The Foodome project is a part of a large research project dedicated to developing a systematic approach to analyzing the lifestyle factors that contribute to coronary heart disease (CHD). Our lab aims to develop the tools and computational/measurement framework to accurately detect the relation between diet and CHD.
One of the most important issues today is improving healthcare quality on a large scale. We have begun looking at administrative healthcare data from California in the form of millions of individual patient hospital visits. Our goal is to understand how healthcare quality emerges as a network property from hospital networks and the ripple effects any one hospital node can have on the system.
We are working on a number of studies that develop mathematical and theoretical models for understanding internal control mechanisms for complex self-organized systems. One can control the behavior of a large network by taking control actions on a comparatively small number of nodes because the network structure broadcasts the influence of these "driver nodes" to distant parts of the network. These findings have tremendous implications for designing, disrupting, or facilitating system capabilities, including physical systems (e.g., climate change and resilience of habitats), technological systems, and biological systems.

• [EXTRACTED INFORMATION]
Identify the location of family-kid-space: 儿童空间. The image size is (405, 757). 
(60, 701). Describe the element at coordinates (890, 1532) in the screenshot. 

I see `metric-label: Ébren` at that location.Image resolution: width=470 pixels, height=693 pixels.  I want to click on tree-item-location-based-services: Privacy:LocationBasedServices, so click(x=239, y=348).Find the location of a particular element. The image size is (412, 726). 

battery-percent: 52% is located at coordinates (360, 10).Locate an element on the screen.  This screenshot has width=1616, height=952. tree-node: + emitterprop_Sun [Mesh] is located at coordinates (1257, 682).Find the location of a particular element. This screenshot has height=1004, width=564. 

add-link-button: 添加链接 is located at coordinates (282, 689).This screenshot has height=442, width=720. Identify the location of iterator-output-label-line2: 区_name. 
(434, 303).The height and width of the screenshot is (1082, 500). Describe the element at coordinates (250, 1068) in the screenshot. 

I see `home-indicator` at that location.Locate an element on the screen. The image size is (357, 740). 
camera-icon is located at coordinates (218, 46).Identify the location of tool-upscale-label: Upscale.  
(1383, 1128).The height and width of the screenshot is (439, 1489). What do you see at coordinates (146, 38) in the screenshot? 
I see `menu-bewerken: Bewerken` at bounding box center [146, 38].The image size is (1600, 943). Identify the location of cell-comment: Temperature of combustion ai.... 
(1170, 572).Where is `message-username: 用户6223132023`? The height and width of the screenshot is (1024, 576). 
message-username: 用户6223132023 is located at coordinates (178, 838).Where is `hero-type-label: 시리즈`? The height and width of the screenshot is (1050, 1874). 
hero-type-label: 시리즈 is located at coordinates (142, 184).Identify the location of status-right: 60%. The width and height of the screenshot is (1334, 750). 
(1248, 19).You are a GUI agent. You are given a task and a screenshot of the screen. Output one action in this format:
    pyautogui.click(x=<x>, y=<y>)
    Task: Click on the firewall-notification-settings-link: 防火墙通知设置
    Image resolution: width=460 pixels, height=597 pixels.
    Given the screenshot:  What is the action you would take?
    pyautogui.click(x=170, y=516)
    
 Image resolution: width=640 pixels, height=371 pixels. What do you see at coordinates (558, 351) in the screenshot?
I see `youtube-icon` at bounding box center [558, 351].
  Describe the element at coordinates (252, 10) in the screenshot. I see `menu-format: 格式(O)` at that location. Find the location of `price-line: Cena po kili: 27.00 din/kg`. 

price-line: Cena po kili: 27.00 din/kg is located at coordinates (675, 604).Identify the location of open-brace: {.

• [WORK REQUEST A] Name the kinds of systems that the research passage gives as areas where the driver-node findings have implications.
• [WORK REQUEST B] Reproduce the research passage, starting at "We are working" and ending at "and biological systems.".
• [WORK REQUEST C] Continue the research passage after its last sentence.

• [RESPONSE AREA A] Physical systems, technological systems, biological systems

• [RESPONSE AREA B]
We are working on a number of studies that develop mathematical and theoretical models for understanding internal control mechanisms for complex self-organized systems. One can control the behavior of a large network by taking control actions on a comparatively small number of nodes because the network structure broadcasts the influence of these "driver nodes" to distant parts of the network. These findings have tremendous implications for designing, disrupting, or facilitating system capabilities, including physical systems (e.g., climate change and resilience of habitats), technological systems, and biological systems.

• [RESPONSE AREA C]
The fundamental principle behind the Network Medicine and Biological Networks project is that disease phenotypes emerge from genotypes via the network properties of interactions between the underlying biological components. These phenotypes are best conceptualized as consequences of perturbations to disease modules of the biological networks in the cell, whether at the node level (disease genes) or the link level (disease edgotypes). We integrate patient-specific gene expression and protein interaction data to elucidate the precise basis of conditions from Parkinson's to asthma to heart disease. With the further analysis of drug-disease association and drug-target association data, we investigate the effects - therapeutic and undesired - of the associated medication. Understanding the molecular level networks allows us to understand the connections between different diseases and the effects of drugs designed to target them, paving the way for personalized treatments based on one's own interactome.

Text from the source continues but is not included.